• [TASK]
Please extract every line of the data below and reproduce each one character for character.

• [EXCERPTED RECORDS]
━━━━━━━━━━

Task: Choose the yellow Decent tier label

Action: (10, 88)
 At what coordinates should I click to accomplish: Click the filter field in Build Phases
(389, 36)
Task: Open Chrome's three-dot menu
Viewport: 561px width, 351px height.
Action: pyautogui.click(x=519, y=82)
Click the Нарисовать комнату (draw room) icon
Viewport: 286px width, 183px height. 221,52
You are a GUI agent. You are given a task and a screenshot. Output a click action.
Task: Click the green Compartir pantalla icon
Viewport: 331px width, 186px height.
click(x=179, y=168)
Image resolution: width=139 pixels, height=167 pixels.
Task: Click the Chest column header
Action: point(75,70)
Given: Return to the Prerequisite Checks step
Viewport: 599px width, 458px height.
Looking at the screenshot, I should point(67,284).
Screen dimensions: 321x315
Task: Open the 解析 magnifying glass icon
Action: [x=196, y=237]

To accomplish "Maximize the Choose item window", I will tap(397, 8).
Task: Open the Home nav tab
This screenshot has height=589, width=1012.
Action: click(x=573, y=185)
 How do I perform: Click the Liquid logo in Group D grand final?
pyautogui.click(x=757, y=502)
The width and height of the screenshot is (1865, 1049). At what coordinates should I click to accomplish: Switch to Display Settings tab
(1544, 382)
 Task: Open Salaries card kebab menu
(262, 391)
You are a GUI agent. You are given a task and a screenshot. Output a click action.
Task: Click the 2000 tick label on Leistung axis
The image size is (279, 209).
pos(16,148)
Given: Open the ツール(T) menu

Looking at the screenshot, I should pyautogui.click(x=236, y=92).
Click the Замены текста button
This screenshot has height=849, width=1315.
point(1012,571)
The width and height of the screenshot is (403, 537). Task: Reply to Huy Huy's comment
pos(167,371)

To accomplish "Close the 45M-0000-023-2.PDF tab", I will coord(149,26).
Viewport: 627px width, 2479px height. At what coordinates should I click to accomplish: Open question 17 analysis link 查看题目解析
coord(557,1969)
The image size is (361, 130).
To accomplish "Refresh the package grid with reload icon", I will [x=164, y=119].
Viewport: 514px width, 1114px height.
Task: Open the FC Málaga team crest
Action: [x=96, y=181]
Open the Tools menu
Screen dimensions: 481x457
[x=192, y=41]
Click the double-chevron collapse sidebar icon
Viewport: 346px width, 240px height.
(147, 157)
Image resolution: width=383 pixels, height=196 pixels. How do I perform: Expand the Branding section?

━━━━━━━━━━

• [FINAL RESULT]
Task: Choose the yellow Decent tier label

Action: (10, 88)
 At what coordinates should I click to accomplish: Click the filter field in Build Phases
(389, 36)
Task: Open Chrome's three-dot menu
Viewport: 561px width, 351px height.
Action: pyautogui.click(x=519, y=82)
Click the Нарисовать комнату (draw room) icon
Viewport: 286px width, 183px height. 221,52
You are a GUI agent. You are given a task and a screenshot. Output a click action.
Task: Click the green Compartir pantalla icon
Viewport: 331px width, 186px height.
click(x=179, y=168)
Image resolution: width=139 pixels, height=167 pixels.
Task: Click the Chest column header
Action: point(75,70)
Given: Return to the Prerequisite Checks step
Viewport: 599px width, 458px height.
Looking at the screenshot, I should point(67,284).
Screen dimensions: 321x315
Task: Open the 解析 magnifying glass icon
Action: [x=196, y=237]

To accomplish "Maximize the Choose item window", I will tap(397, 8).
Task: Open the Home nav tab
This screenshot has height=589, width=1012.
Action: click(x=573, y=185)
 How do I perform: Click the Liquid logo in Group D grand final?
pyautogui.click(x=757, y=502)
The width and height of the screenshot is (1865, 1049). At what coordinates should I click to accomplish: Switch to Display Settings tab
(1544, 382)
 Task: Open Salaries card kebab menu
(262, 391)
You are a GUI agent. You are given a task and a screenshot. Output a click action.
Task: Click the 2000 tick label on Leistung axis
The image size is (279, 209).
pos(16,148)
Given: Open the ツール(T) menu

Looking at the screenshot, I should pyautogui.click(x=236, y=92).
Click the Замены текста button
This screenshot has height=849, width=1315.
point(1012,571)
The width and height of the screenshot is (403, 537). Task: Reply to Huy Huy's comment
pos(167,371)

To accomplish "Close the 45M-0000-023-2.PDF tab", I will coord(149,26).
Viewport: 627px width, 2479px height. At what coordinates should I click to accomplish: Open question 17 analysis link 查看题目解析
coord(557,1969)
The image size is (361, 130).
To accomplish "Refresh the package grid with reload icon", I will [x=164, y=119].
Viewport: 514px width, 1114px height.
Task: Open the FC Málaga team crest
Action: [x=96, y=181]
Open the Tools menu
Screen dimensions: 481x457
[x=192, y=41]
Click the double-chevron collapse sidebar icon
Viewport: 346px width, 240px height.
(147, 157)
Image resolution: width=383 pixels, height=196 pixels. How do I perform: Expand the Branding section?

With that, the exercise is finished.